Mercure Hotel Canberra

Mercure Hotel Canberra
General information
Coordinates 35°16′33″S 149°08′34″E / 35.27583°S 149.14278°E / -35.27583; 149.14278
Opening 1927
Owner Schwartz Family Company
Management Accor Hotels
Technical details
Floor count 2
Design and construction
Architect Burcham Clamp and Finch
Developer Federal Capital Commission
Other information
Number of rooms 127
Number of restaurants 1
Parking Available, complementary

Mercure Hotel Canberra, historically known as the Hotel Ainslie and Olims is a historic, four star hotel located in the inner Canberra suburb of Braddon, Australian Capital Territory. It is the closest major hotel to the Australian War Memorial and is located on Limestone Avenue. The Hotel Ainslie has been listed on the Australian Institute of Architects' Register of Significant Twentieth Century Architecture since 1984 due to its significance as a rare late example of English Arts and Crafts architecture[1] and was previously listed in the now defunct Register of the National Estate.[2] It is listed on the ACT Heritage Register.[3]


The building now occupied by the hotel was built between 1926-27 as one of eight hostels designed to provide accommodation for public servants in preparation of relocating the Parliament from Melbourne to the new national capital.[4] Following the adverse impact of the Great Depression in 1932, a liquor license was granted to building lessee Ernest Spendlove.[5] The building was renovated and shortly thereafter re-opened as a public hotel.

Spendlove sold the hotel in 1950, and the name was changed to the Hotel Ainslie Rex.[6] Another change of ownership saw the hotel renamed "Olims" in 1989, a name which remains in common use locally. Prior to the sale, a 87-room extension was completed in 1987 and the bar and restaurant areas were remodeled.[7] The hotel began market itself as a function centre, opening conference rooms. The beer garden was built in a distinctively more modern architectural style, disrupting the building's façade facing Limestone Avenue.[4]

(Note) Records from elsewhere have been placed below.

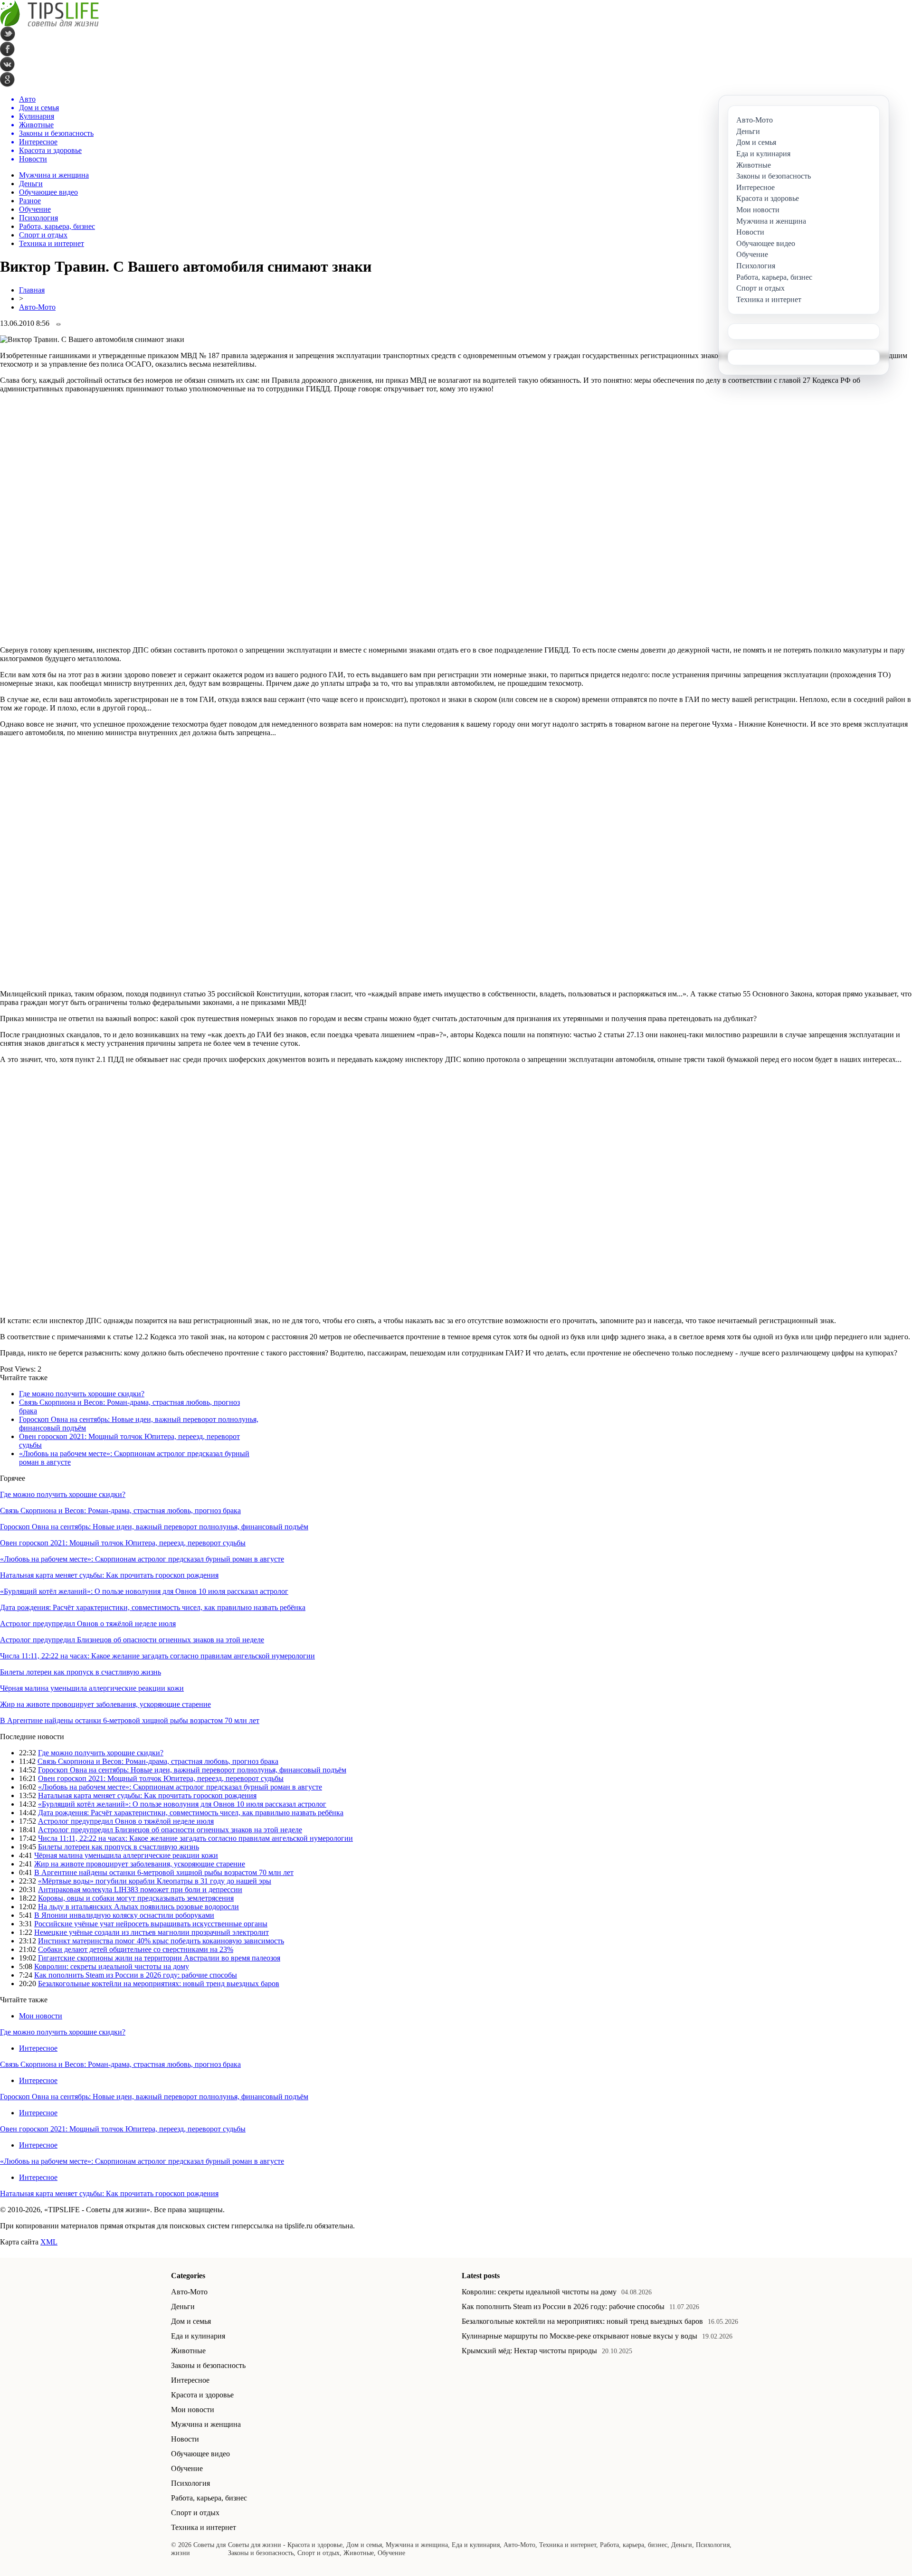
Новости (185, 2439)
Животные (188, 2351)
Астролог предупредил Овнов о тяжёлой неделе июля (88, 1623)
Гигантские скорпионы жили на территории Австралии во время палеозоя (159, 1958)
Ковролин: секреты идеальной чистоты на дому (111, 1966)
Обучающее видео (48, 192)
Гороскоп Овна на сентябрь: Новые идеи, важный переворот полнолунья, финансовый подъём (154, 1527)
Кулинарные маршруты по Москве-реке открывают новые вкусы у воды (579, 2336)
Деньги (31, 184)
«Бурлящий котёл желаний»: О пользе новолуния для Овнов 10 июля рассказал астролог (144, 1591)
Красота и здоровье (202, 2395)
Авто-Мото (37, 307)
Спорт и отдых (43, 235)
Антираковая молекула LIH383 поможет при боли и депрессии (140, 1889)
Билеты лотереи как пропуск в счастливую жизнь (80, 1672)
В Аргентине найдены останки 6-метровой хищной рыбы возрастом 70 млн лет (129, 1720)
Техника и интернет (51, 243)
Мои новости (40, 2016)
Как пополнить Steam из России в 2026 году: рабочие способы (135, 1975)
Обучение (35, 209)
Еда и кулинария (198, 2336)
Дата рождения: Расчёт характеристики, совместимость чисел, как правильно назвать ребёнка (152, 1607)
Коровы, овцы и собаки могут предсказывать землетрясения (136, 1898)
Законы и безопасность (208, 2365)
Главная (32, 290)
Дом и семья (191, 2321)
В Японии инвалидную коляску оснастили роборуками (124, 1915)
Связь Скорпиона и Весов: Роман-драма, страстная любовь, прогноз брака (120, 1510)
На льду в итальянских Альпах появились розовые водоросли (138, 1907)
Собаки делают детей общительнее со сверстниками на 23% (135, 1949)
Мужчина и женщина (54, 175)
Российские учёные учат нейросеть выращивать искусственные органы (150, 1924)
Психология (38, 218)
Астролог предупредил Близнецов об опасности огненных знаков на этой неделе (132, 1640)
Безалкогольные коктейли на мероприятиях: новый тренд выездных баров (158, 1983)
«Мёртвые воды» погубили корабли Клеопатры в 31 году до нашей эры (154, 1881)
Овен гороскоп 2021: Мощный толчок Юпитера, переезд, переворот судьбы (123, 1543)
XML (48, 2242)
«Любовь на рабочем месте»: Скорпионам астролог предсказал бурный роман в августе (142, 1559)
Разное (30, 201)
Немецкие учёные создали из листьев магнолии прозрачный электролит (151, 1932)
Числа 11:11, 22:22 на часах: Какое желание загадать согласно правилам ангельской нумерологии (157, 1656)
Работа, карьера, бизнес (57, 226)
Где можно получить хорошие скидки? (81, 1394)
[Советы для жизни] (49, 24)
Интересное (38, 2048)
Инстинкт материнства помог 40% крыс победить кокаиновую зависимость (161, 1941)
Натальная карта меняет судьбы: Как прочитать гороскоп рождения (109, 1575)
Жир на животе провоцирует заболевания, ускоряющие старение (105, 1704)
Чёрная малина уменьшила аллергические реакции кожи (92, 1688)
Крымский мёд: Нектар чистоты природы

In 2011, the hotel was rebranded by operator Accor Hotels as Mercure Canberra and underwent a $8 million refurbishment, hoping to draw more International guests.[8] A proposal which would have seen an extra 125 rooms added to the hotel encountered strong opposition from the National Trust of Australia due to the impact of the proposal on the building's aesthetics and heritage significance. The proposal was subsequently scaled back.[9]

Events and charitable fundraising

The Canberra Craft Beer Festival has been held annually at the hotel since 2008.[10] Mercure Canberra participates in Room for Hope, a program which allows guests to donate $1 in addition to the room rate to charitable causes.[11]


  1. "Register of Significant Twentieth Century Architecture" (PDF). Australian Institute of Architects. April 1990.
  2. "Register of the National Estate". Department of the Environment (Australia). Retrieved 1 February 2012.
  3. "20089. Hotel Ainslie (Entry to the ACT Heritage Register)" (PDF). ACT Heritage Council. Retrieved 17 March 2014.
  4. 1 2 Australian Heritage Database. "Place Details". Department of the Environment (Australia). Retrieved 31 January 2014.
  5. The Canberra Times (19 October 1932). "Liquour licence in December 1". National Library of Australia.
  6. Gugler, Ann. "Alphabetical List of Accommodation for Single People With Emphasis on the 1930s to 1960s" (PDF). Canberra Camps, Settlements & Early Housing. Retrieved 1 February 2014.
  7. "Mercure Canberra - Our History". Mecure Canberra. Retrieved 31 January 2014.
  8. "Canberra's grand dame eyes international market under Accor brand". Hospitality Magazine. 11 October 2011.
  9. Anderson, Stephanie (14 August 2011). "Fears extension will dwarf heritage hotel". The Sydney Morning Herald.
  10. "Canberra Craft Beer Festival". Retrieved 1 February 2004.
  11. "Quick Updates". Royal Far West. Retrieved 1 February 2014.